:: Exercise tasks ::
A. Using the column on the South Dakota legislative session below, explain why the coming 35-day session will last as long as last year's 40-day session.
B. Answer these questions from the column on the South Dakota legislative session below:
(i) Which numbered legislative session is coming up?
(ii) Which elections follow this session?
(iii) Under the term-limits amendment, how many consecutive terms may a person serve in the House or Senate?

:: Excerpted text ::
#####

South Dakota legislative session
closer than you think
By Gordon Garnos
AT ISSUE: The annual session of
the South Dakota legislative session is just a little over two
months away. This will be the 35-day session. However, our
legislators are going to take Fridays off to come home and visit
their constituents or have meetings, they say. Consequently, the
83rd legislative session will drag on as long as last year's 40-day
session. There doesn't seem to be any major issues waiting to
confront our legislators, but there are some brewing in the pot and
it needs stirring by all of us.
EVEN WITH NEXT year's legislative
session a little over two months away, it isn't too early to start
thinking about and getting involved in what may soon be going on in
Pierre.
This being the final session for a
number of legislators and the final meeting of our solons before the
2008 elections, there is a good chance that this could be a ho-hum
time in that old town of Pierre. Or will it?
First, regarding the final session: This
is because of term limits. Term limits? The voters of South Dakota
several years ago voted for a constitutional amendment that said no
person may serve for more than four consecutive two-year terms in
the House or Senate, or more than two consecutive four-year terms in
a constitutional office. That means a number of our legislators will
not be able to run for re-election in the house they are now in.
TERM LIMITED AFTER this next
session are Senators Jerry Apa, Brock Greenfield, Gil Koetzle, Mac
McCracken, Ed Olson and Dan Sutton, and Representatives James
Bradford, Burt Elliot, Margaret Gillespie, Mary Glenski, Dale
Hargens, Phyllis Heineman, Al Koistinen, Gordon Pederson, Larry
Rhoden, David Sigdestad, Donald Van Etten, Thomas Van Norman and Hal
Wick.
I think it is important to list those
who will be term limited as the list includes several legislative
leaders.

#####

:: Excerpted data ::
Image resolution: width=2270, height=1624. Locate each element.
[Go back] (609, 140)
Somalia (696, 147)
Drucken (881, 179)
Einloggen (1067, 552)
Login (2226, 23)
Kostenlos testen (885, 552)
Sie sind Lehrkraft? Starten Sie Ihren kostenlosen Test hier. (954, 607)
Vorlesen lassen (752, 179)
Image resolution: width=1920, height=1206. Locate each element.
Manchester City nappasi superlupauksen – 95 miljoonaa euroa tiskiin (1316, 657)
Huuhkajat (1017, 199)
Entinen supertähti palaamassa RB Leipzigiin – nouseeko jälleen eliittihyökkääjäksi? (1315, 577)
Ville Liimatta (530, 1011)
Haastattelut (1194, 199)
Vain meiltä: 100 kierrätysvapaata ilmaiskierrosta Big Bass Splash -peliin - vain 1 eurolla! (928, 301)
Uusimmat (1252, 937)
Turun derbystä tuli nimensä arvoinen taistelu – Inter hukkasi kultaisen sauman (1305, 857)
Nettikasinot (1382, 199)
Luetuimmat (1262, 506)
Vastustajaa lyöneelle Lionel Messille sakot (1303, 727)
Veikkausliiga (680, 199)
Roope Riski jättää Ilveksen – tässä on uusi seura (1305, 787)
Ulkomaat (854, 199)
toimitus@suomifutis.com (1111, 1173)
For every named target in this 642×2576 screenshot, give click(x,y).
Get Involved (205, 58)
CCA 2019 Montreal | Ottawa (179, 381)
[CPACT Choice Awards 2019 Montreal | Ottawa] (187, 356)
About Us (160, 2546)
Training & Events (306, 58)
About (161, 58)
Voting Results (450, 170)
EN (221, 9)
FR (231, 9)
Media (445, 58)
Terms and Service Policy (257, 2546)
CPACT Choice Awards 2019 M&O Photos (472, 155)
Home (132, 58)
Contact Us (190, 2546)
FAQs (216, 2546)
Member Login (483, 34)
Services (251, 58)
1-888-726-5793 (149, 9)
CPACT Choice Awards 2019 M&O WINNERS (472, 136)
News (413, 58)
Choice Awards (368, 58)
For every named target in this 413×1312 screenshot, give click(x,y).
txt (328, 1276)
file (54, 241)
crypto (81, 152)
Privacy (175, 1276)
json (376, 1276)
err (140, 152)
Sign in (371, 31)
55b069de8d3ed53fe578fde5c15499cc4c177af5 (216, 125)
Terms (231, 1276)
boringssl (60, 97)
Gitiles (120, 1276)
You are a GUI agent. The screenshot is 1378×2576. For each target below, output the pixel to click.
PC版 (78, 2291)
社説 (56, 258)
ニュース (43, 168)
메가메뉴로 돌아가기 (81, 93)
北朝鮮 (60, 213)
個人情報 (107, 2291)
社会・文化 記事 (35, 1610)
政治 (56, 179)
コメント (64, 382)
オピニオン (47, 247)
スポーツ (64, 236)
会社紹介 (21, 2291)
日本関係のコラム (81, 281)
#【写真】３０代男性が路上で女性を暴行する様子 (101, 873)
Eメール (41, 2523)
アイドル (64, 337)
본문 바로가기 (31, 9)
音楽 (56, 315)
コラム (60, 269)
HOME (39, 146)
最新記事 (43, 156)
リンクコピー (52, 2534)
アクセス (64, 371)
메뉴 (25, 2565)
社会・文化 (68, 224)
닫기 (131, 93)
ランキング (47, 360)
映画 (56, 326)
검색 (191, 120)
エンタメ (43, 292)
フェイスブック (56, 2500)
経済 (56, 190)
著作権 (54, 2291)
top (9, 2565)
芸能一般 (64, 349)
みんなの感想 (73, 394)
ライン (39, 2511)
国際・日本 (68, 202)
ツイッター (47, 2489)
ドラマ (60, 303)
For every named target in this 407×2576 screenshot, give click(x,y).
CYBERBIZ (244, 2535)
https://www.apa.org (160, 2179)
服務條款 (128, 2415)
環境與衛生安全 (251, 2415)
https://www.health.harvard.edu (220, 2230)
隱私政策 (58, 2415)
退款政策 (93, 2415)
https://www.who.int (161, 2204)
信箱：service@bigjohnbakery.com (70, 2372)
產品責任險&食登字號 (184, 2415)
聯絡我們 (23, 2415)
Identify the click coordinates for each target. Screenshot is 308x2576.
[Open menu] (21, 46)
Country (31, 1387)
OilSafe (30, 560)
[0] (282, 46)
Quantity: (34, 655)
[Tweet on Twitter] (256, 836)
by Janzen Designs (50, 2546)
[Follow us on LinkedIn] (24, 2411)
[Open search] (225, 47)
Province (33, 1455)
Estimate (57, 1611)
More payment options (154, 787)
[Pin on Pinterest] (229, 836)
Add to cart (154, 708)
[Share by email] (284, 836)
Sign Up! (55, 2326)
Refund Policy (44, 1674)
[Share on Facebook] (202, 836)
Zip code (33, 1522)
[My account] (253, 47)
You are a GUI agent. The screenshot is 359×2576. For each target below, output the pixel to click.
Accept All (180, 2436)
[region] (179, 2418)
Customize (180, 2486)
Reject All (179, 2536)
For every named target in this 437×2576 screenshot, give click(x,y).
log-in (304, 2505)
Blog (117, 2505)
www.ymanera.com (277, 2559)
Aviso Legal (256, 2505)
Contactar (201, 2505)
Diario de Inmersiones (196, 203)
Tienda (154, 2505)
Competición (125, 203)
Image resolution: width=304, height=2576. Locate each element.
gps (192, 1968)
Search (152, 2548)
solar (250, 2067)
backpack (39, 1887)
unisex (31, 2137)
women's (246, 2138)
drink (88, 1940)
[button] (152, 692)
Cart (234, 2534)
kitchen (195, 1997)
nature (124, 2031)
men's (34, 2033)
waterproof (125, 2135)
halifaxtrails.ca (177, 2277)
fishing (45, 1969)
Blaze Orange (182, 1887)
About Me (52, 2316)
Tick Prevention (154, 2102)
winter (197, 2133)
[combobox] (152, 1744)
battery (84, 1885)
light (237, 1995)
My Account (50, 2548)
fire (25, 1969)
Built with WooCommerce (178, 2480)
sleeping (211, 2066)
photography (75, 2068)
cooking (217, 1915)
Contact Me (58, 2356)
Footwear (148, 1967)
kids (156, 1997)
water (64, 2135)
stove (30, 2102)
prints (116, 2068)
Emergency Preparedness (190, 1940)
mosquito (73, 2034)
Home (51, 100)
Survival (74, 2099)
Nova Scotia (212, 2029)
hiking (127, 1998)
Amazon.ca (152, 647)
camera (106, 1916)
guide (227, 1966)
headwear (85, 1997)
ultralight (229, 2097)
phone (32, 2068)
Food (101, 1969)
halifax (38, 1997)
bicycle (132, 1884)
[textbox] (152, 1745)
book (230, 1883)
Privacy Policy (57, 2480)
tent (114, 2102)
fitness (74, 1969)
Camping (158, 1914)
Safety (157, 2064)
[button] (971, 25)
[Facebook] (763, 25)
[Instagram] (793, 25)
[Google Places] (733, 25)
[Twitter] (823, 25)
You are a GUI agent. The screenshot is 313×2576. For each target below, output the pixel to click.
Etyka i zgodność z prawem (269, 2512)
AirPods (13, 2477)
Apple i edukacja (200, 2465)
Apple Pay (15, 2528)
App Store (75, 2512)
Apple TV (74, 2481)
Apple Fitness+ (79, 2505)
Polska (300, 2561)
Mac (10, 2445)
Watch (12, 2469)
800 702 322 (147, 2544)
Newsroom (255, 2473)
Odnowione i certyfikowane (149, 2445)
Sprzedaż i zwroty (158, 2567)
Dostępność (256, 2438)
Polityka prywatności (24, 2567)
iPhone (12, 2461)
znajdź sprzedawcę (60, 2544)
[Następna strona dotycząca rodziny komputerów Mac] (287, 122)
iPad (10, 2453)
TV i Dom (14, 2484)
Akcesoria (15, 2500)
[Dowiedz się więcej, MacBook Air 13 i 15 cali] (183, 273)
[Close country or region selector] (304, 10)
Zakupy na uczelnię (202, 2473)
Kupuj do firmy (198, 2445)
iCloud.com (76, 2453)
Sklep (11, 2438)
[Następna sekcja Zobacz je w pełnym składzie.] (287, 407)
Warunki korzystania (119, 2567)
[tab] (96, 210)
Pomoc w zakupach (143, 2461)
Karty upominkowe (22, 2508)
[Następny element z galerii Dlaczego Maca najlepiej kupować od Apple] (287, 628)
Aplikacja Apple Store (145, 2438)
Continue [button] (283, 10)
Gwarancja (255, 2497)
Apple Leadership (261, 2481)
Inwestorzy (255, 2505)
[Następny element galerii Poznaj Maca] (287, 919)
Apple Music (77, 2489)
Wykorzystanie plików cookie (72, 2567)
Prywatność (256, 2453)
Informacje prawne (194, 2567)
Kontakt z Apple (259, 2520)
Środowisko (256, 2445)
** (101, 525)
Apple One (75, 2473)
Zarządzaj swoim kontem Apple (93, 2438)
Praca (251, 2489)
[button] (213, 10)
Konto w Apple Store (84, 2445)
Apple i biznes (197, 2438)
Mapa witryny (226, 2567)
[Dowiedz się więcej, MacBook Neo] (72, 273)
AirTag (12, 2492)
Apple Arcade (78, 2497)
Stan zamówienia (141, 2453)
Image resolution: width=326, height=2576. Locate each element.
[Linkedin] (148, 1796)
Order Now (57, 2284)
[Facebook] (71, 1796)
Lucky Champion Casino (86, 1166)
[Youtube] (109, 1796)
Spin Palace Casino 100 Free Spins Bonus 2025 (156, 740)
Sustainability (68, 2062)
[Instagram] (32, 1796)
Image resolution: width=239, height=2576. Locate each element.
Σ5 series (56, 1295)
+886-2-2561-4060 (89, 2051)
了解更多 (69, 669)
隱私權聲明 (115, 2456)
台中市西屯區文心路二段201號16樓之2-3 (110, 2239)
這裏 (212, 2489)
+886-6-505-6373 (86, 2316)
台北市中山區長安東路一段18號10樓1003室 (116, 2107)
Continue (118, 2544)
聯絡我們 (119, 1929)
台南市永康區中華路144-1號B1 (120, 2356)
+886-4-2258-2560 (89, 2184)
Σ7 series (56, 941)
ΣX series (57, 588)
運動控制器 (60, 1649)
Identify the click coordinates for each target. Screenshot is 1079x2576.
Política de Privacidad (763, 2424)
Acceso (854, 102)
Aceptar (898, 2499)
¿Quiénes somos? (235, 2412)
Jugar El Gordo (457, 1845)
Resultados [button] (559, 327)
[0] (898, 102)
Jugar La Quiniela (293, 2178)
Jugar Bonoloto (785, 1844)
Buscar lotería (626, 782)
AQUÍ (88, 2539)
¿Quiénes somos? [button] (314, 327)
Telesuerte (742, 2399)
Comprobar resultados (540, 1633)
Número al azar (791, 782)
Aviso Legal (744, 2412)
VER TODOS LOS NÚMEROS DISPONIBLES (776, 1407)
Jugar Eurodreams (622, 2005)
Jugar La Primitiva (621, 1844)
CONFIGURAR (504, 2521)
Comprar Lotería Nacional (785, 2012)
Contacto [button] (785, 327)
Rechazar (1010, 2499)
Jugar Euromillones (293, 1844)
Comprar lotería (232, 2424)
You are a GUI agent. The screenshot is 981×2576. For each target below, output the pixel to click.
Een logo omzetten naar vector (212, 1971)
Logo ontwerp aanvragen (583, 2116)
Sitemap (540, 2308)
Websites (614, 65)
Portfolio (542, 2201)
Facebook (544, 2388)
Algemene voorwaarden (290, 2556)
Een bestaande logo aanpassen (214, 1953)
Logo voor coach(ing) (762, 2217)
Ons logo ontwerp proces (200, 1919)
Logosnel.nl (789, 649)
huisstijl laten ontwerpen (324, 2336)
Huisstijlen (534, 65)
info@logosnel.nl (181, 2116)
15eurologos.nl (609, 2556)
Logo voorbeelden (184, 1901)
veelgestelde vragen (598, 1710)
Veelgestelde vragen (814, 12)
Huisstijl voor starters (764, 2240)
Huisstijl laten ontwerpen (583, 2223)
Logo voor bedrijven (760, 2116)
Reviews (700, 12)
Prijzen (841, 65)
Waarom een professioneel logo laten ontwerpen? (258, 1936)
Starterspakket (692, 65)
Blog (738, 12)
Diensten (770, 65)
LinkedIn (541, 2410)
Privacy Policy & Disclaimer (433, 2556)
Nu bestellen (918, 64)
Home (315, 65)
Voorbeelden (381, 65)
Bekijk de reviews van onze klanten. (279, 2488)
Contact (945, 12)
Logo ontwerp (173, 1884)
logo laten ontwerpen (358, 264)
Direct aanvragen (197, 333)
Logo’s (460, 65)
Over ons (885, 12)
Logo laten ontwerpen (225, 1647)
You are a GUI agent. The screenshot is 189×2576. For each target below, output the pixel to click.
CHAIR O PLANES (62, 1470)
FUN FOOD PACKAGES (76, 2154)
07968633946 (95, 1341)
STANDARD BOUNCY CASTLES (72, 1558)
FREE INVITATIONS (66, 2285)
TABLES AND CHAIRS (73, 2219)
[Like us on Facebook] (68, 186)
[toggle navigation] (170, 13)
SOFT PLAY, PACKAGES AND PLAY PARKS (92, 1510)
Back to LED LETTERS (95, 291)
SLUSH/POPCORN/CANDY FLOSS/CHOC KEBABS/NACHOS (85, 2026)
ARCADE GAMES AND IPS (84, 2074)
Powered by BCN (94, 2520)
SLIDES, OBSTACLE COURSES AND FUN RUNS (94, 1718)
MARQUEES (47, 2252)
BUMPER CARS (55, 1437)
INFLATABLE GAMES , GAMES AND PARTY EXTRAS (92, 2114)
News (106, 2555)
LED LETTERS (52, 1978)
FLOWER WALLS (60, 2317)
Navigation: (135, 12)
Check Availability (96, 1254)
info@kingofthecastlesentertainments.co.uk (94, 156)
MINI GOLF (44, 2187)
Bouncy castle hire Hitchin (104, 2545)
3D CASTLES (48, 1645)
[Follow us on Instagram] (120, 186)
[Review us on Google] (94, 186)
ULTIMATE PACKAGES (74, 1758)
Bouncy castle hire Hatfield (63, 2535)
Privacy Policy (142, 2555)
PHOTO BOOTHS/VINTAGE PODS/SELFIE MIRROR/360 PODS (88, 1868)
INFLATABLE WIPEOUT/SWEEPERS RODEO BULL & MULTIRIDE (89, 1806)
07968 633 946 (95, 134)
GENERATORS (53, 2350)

#####

:: Solutions to the exercise ::
A. Legislators plan to take Fridays off to go home and visit their constituents or hold meetings. Because of those days off, the 35-day session will stretch over as long a period as last year's 40-day session.

B.
(i) The 83rd legislative session.
(ii) The 2008 elections.
(iii) No more than four consecutive two-year terms.